This is suggestion for a small feature useful for ad-hoc troubleshooting.
Sometimes it would be useful to be sure that certain variable does not change in certain part of the code and only there. Using const/let/noSideEffect is not handy for this.
proc foo() =
var a = 1
var b = 2
... # a may be modified here
...
block:
# This will ensure that no code until the end of current block
# will modify value of 'a', even through functions called from here
{.untouched:a.}
a = 10 # compiler error
b = 20 # OK, not protected
proc_modifying_a() # compiler error
...
a = 100 # OK, outside of guarded block
Statis check by the compiler won't be be 100% failsafe (aliased pointers, multi-threaded access) but may catch most cases of misuse.

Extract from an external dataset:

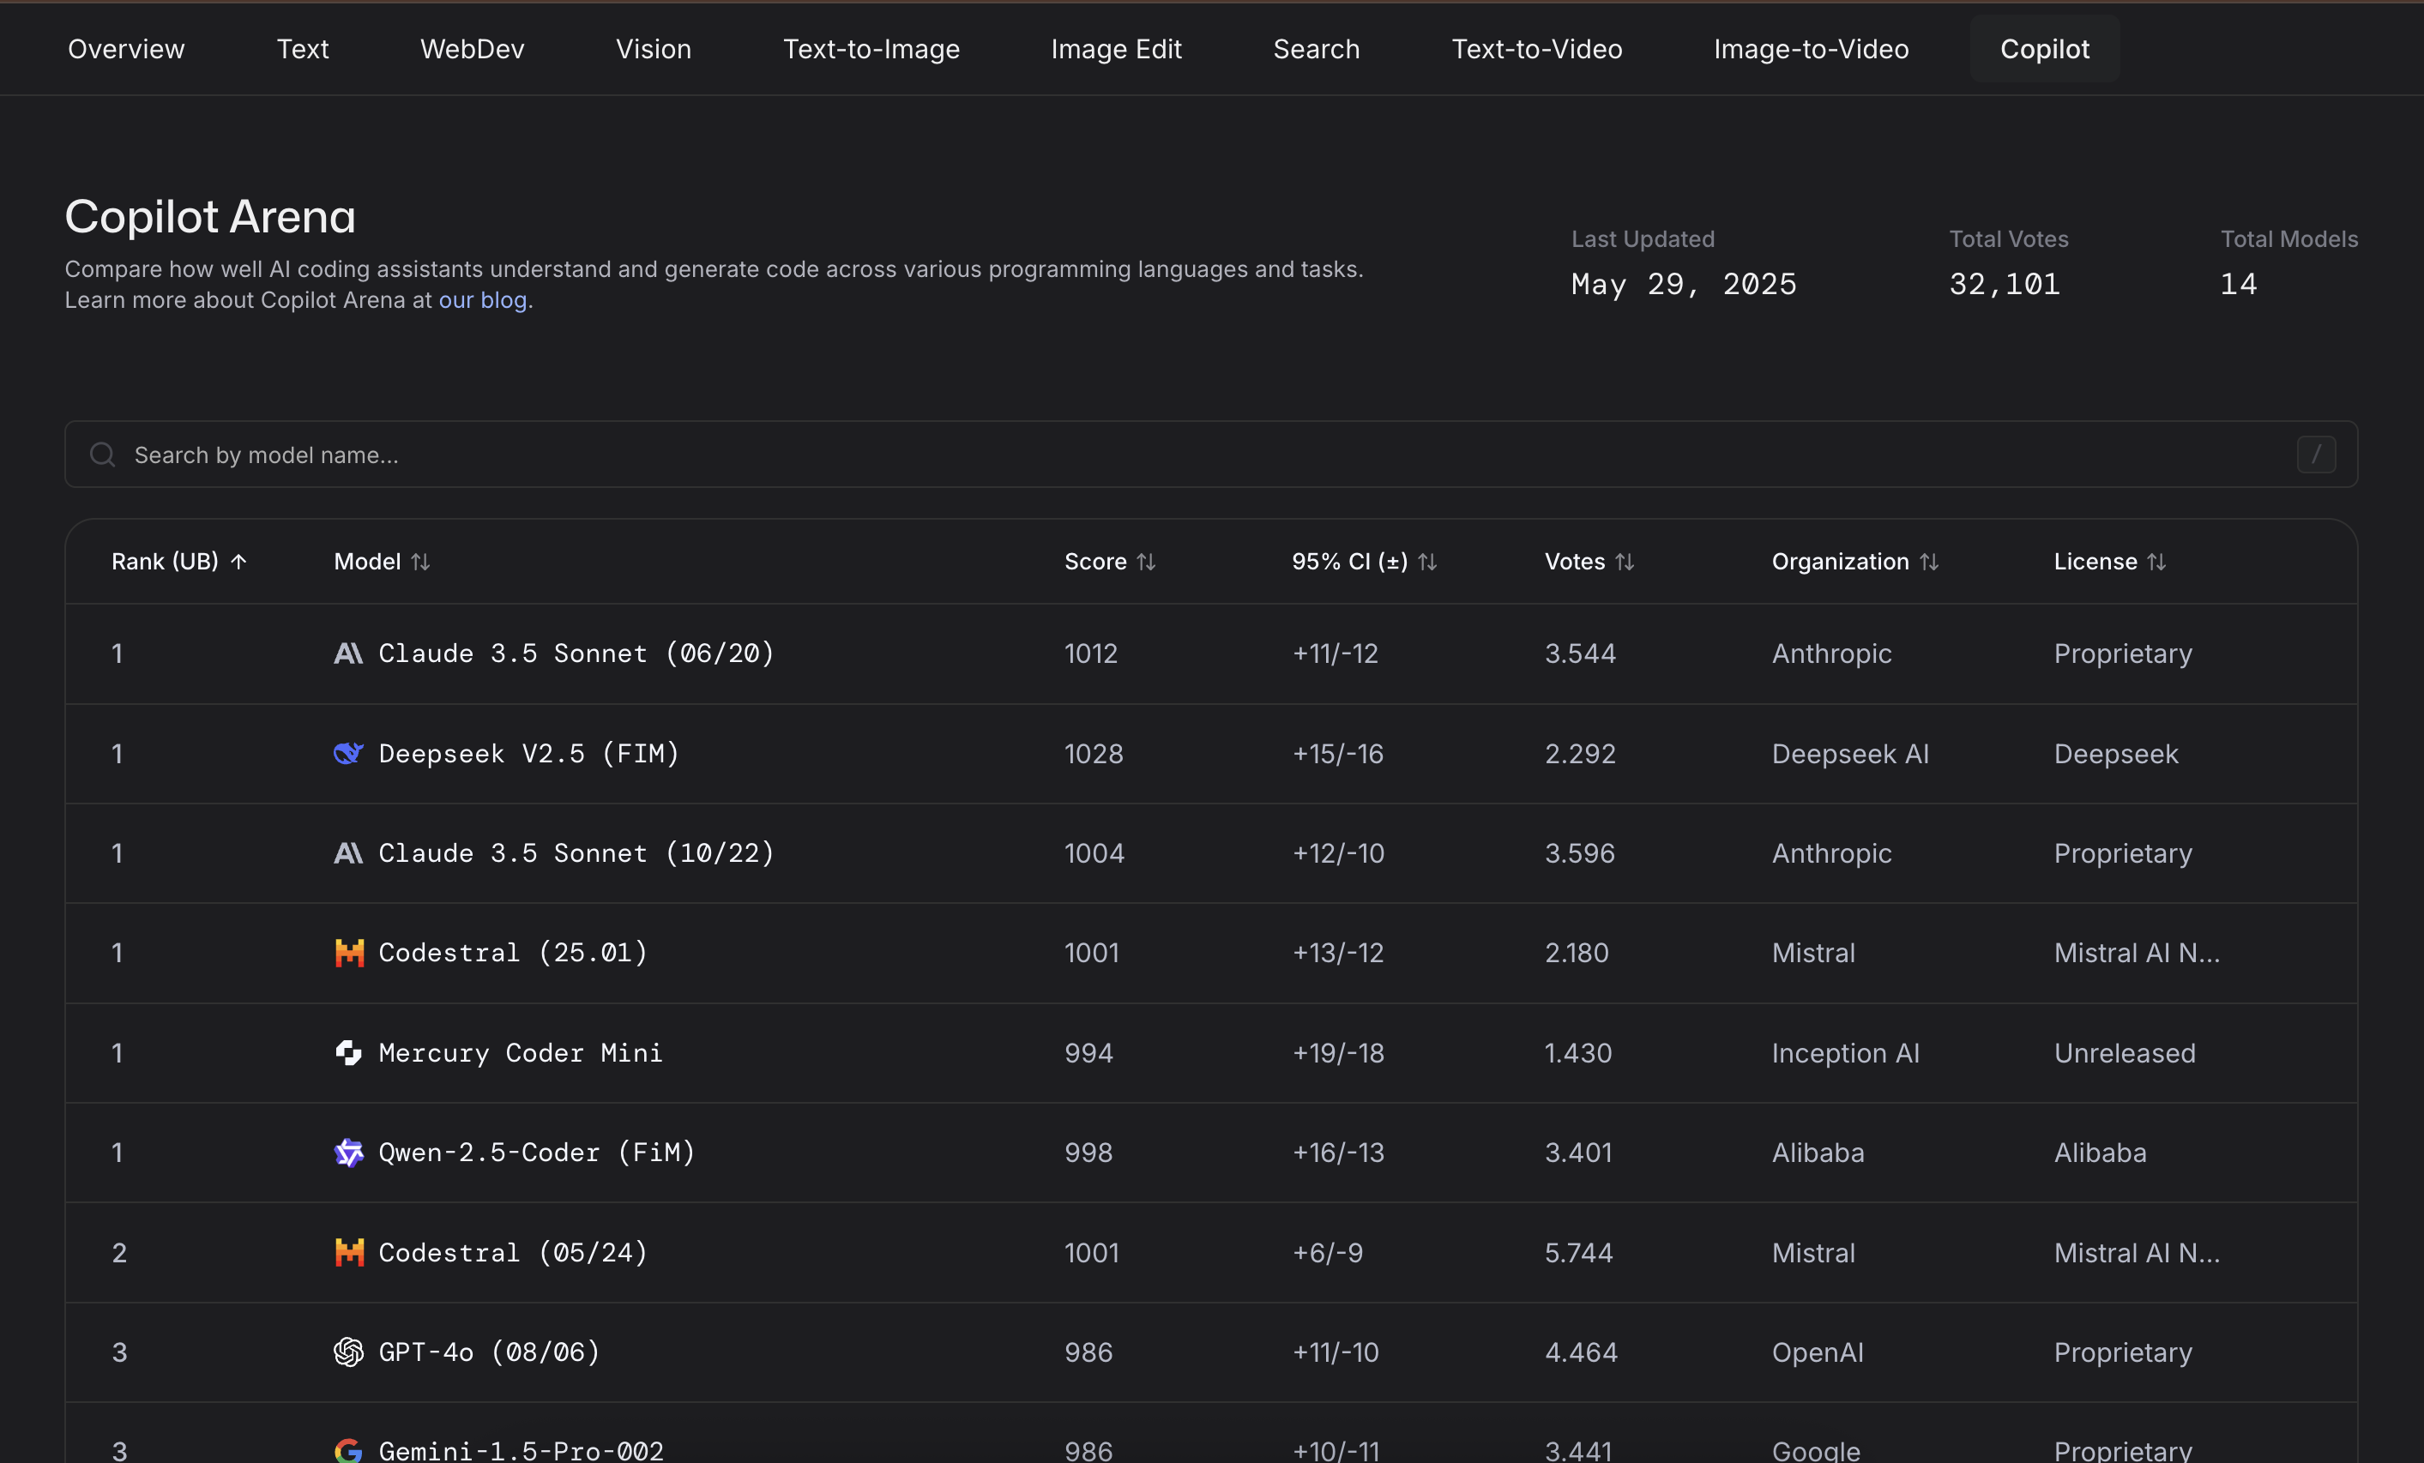
Task: Click the Google icon beside Gemini-1.5-Pro-002
Action: tap(348, 1450)
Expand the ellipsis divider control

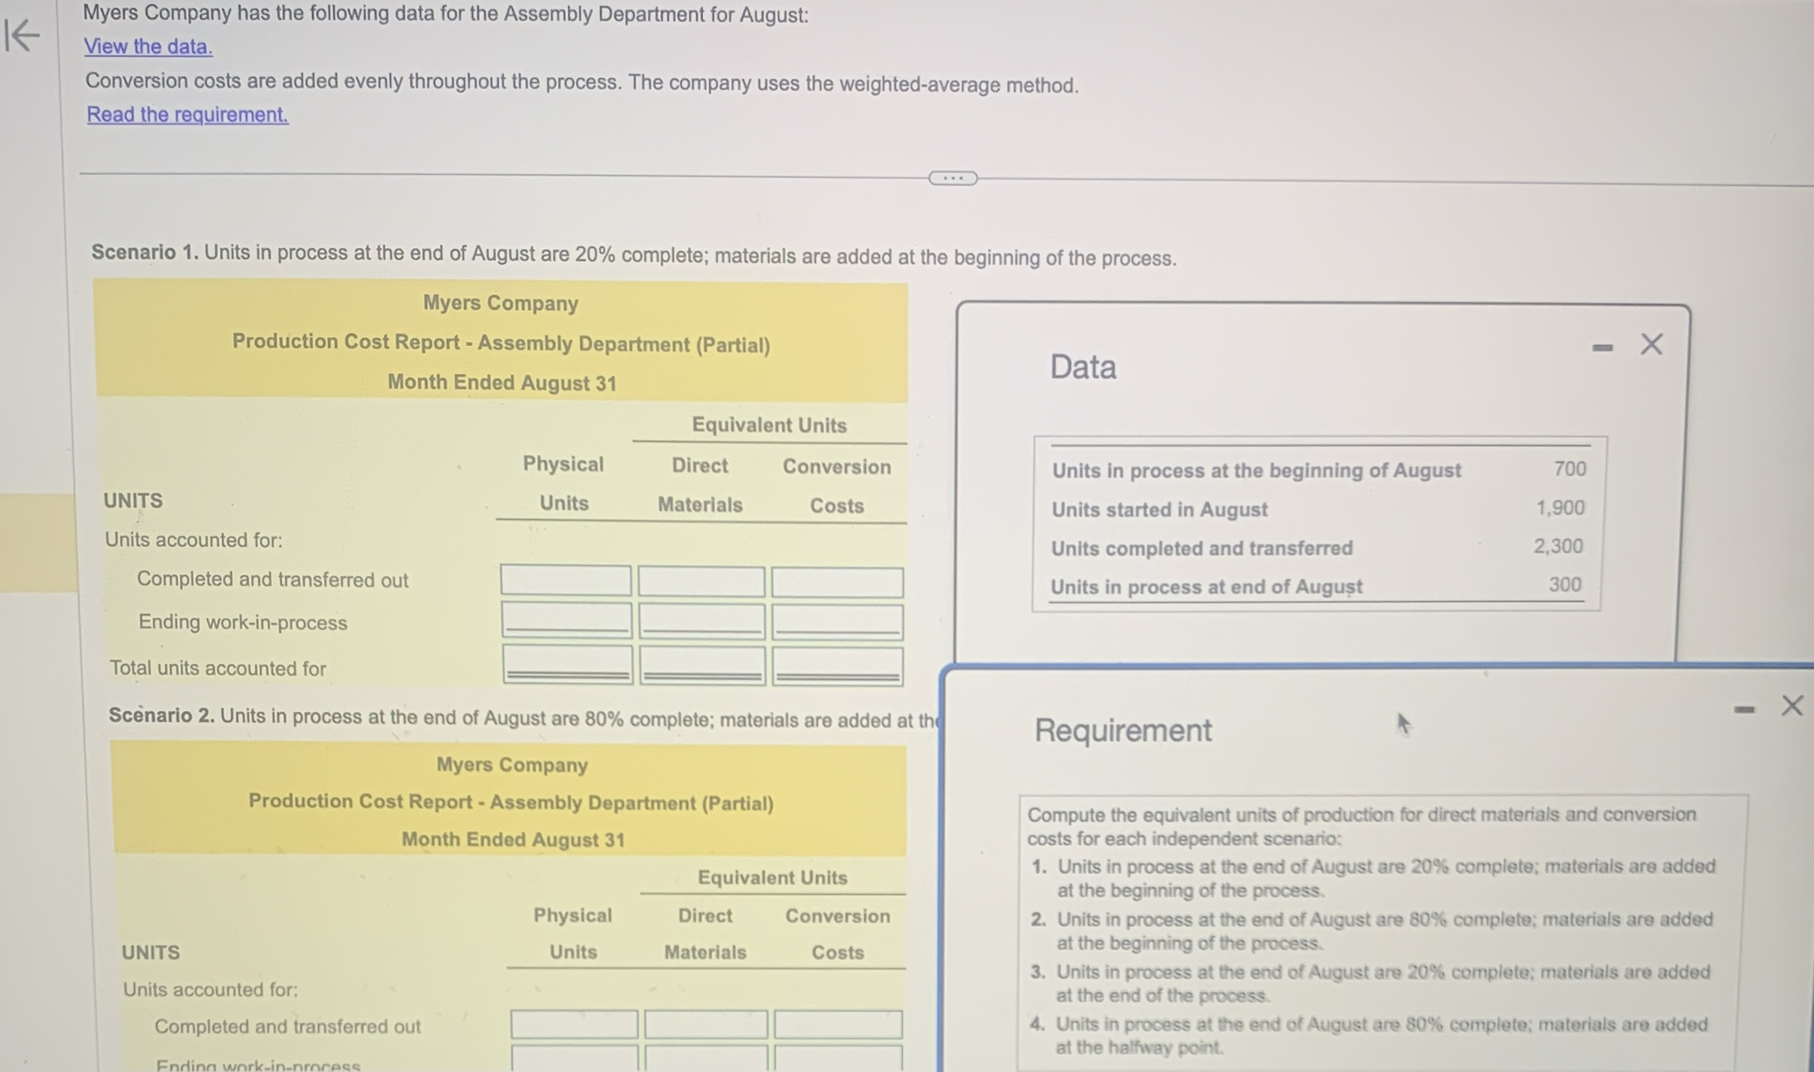click(x=952, y=178)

In debug mode compiler may also insert a runtime check at the end of guarded block, to catch problems not caught at compile time.
Syntax possibilities:
# None of the 3 variables may be changed from now
{.untouched:[a, b, c].}
# None of global or local variables defined before may be changed from now
{.untouched:*.}
# guard single item through a pointer
{.untouched:ptr_to_obj.item.}
# guard whole object through pointer
{.untouched:ptr_to_obj.*.}
Main use would be ad-hoc troubleshooting. You see (or suspect) that some data gets changed under your nose: you make it "immutable" in critical part of the code and the compiler will hopefully tell where's exactly the problem. Or you can use them as "commnents verified by compiler", as hints for code reviewer or to reduce obsessive NULL checking all over.